*What is being asked*: Whatever lies between the line with "The height and" and the end of the data, both included, must be copied exactly and without pictures.

### Data in this exercise

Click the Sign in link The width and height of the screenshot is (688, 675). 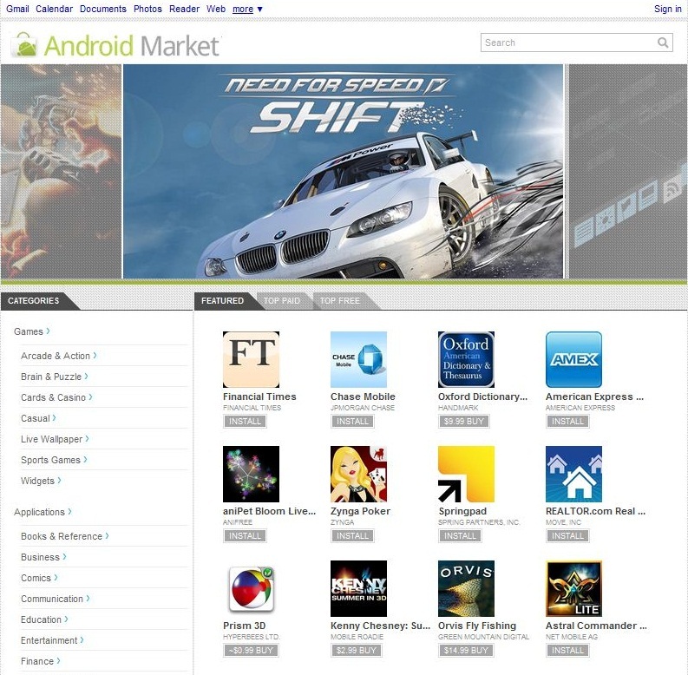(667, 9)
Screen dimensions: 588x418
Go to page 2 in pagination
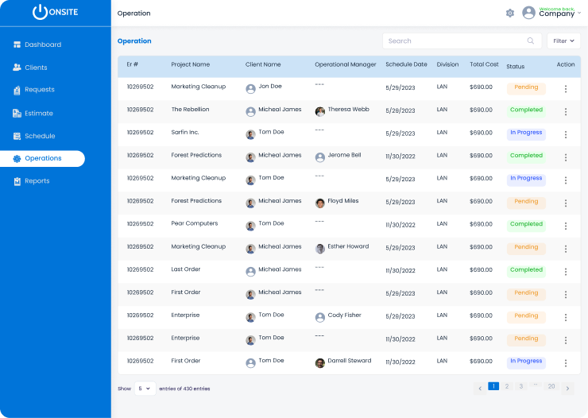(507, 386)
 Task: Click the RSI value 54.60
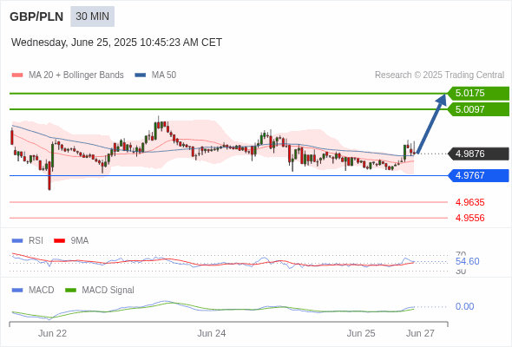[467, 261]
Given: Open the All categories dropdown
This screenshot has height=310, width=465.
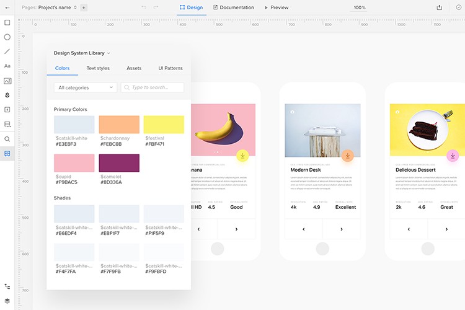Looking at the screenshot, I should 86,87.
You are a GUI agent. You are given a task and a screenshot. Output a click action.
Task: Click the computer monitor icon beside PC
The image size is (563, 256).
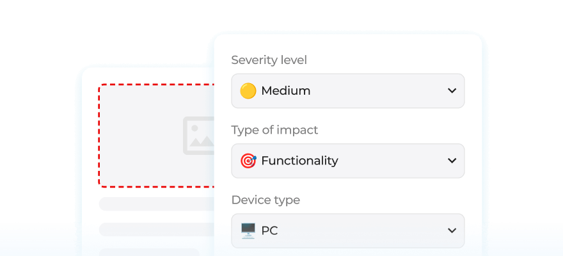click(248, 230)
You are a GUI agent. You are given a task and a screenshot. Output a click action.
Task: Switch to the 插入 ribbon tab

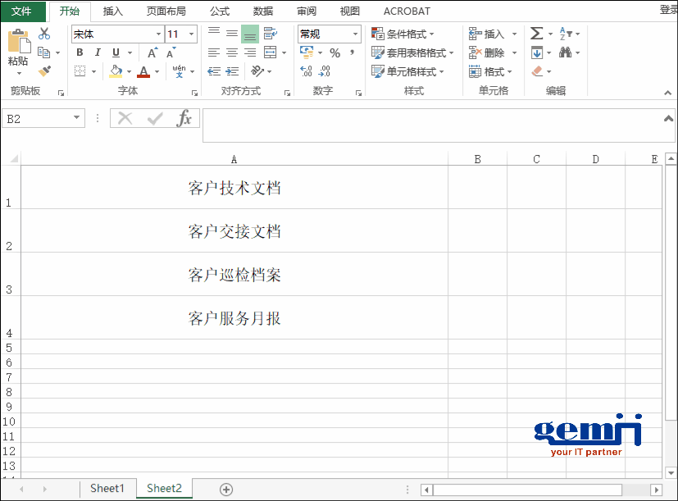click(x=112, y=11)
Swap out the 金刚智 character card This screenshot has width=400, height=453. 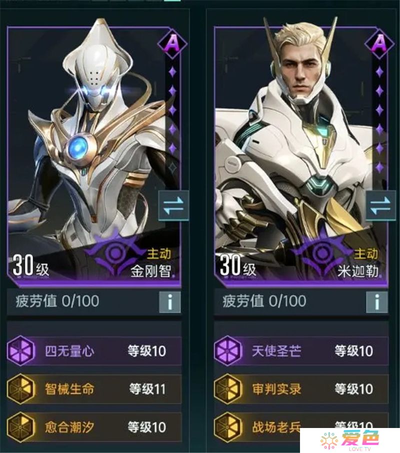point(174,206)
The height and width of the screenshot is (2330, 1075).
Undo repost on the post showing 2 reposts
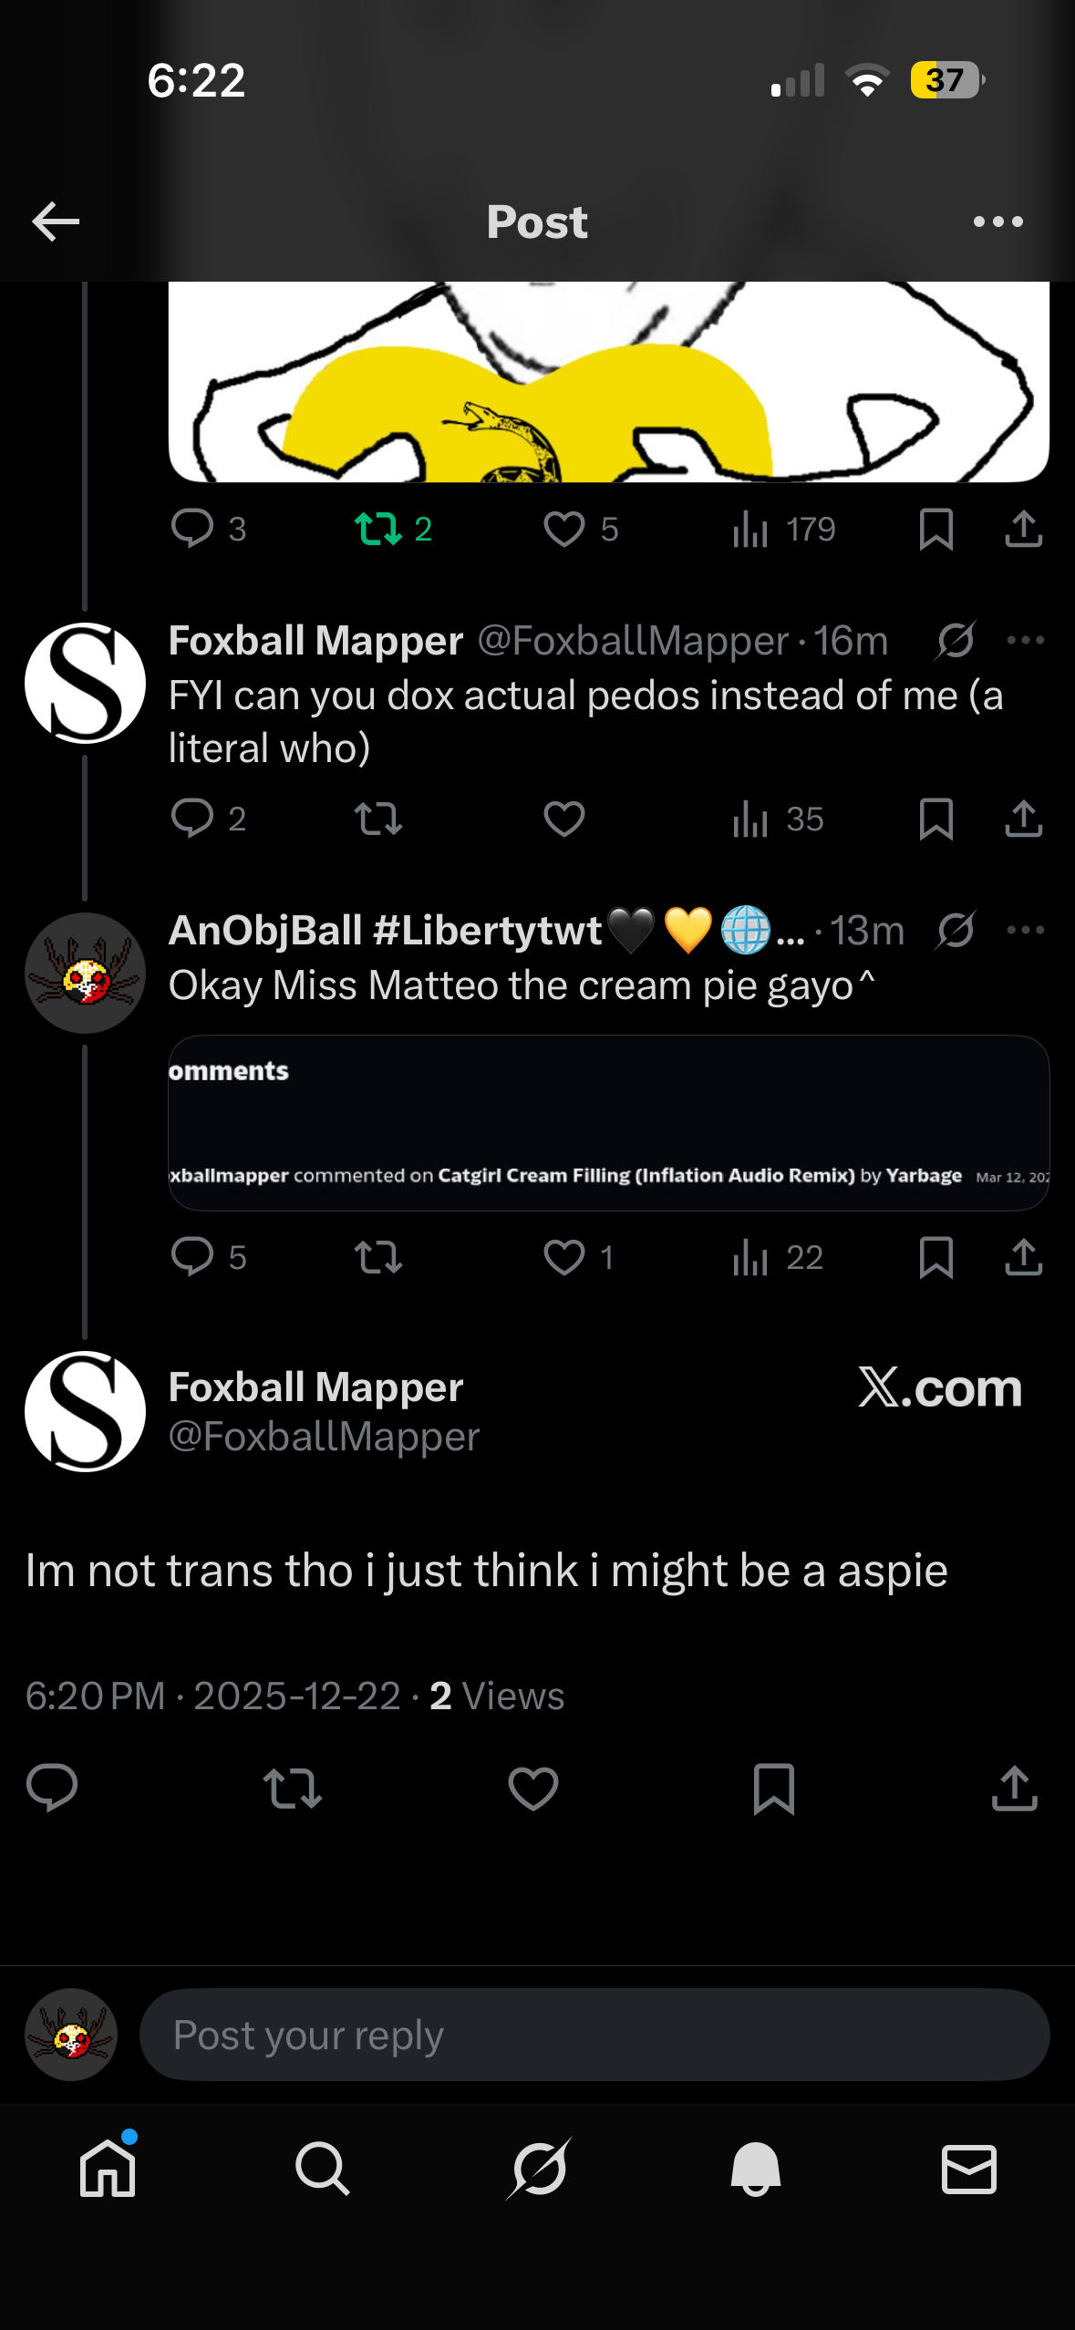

######

*Output of the task*:
The height and width of the screenshot is (2330, 1075).
Undo repost on the post showing 2 reposts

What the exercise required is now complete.